### [WORK INSTRUCTION]
For each line of the data below that holds "Фінляндії", copy the line.

═════ DATA FOR REVIEW

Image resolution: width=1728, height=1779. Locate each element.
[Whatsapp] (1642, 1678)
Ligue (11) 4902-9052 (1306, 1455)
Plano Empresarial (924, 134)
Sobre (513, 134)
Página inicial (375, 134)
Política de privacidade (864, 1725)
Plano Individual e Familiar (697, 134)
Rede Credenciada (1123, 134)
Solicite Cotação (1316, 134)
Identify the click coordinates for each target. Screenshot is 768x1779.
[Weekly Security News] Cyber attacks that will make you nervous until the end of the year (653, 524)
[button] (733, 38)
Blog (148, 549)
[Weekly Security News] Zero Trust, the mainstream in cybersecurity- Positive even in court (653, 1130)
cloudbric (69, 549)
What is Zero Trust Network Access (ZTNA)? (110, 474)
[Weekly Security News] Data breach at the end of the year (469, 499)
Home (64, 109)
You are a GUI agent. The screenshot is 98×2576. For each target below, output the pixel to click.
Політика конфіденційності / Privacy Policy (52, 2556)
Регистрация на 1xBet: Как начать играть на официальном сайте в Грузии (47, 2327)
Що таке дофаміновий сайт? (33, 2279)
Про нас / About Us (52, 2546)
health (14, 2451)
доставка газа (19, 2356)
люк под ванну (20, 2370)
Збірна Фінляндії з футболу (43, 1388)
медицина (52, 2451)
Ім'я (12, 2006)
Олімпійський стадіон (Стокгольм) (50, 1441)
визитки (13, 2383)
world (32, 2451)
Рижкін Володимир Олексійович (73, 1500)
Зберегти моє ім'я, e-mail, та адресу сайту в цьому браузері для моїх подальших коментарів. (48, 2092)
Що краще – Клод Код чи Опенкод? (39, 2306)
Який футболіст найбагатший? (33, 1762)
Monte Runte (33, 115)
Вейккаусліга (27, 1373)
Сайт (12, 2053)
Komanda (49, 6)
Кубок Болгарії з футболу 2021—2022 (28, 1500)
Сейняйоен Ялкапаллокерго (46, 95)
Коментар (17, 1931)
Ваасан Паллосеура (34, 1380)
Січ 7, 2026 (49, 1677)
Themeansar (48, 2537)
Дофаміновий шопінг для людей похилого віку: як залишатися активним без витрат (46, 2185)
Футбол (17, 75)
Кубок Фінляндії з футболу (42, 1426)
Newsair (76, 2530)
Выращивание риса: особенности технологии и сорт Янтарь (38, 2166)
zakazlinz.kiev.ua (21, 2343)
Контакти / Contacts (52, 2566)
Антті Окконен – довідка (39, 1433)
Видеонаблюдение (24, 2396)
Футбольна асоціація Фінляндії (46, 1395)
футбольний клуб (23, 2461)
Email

══════════

### [YOUR RESPONSE]
Збірна Фінляндії з футболу (43, 1388)
Кубок Фінляндії з футболу (42, 1426)
Футбольна асоціація Фінляндії (46, 1395)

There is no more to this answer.